[Listed entries]
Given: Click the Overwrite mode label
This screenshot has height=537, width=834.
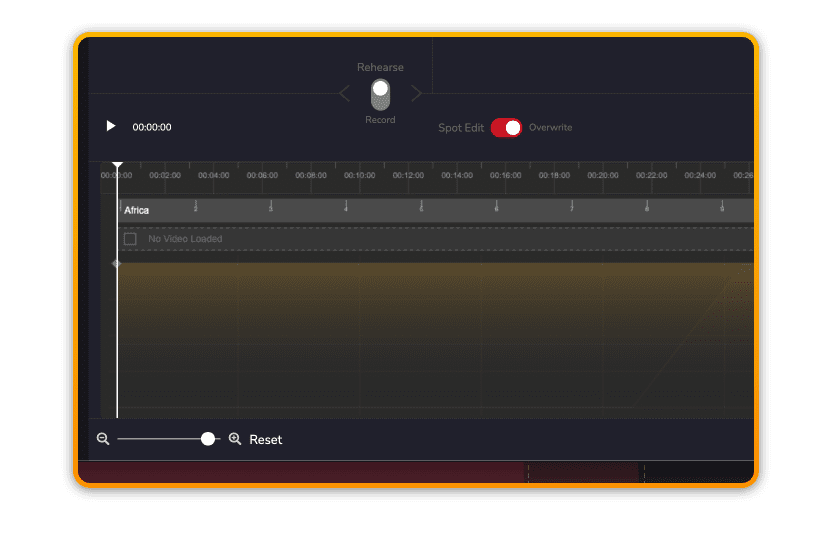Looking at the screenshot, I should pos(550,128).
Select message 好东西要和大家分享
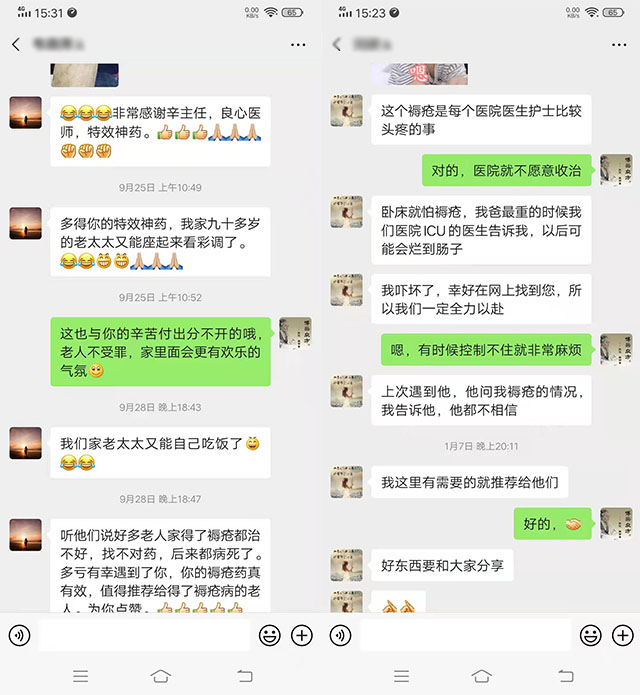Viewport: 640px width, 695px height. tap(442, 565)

[Set task] Write the rows above as a two-column CSV with the headers input and output, giving each row's text in one quoted field and its answer in the other, with line breaks turned into spaces. Leave the pictures out.

[Complete output]
input,output
"Given: Click the Overwrite mode label This screenshot has height=537, width=834.","Looking at the screenshot, I should pos(550,128)."
"Select message 好东西要和大家分享","Viewport: 640px width, 695px height. tap(442, 565)"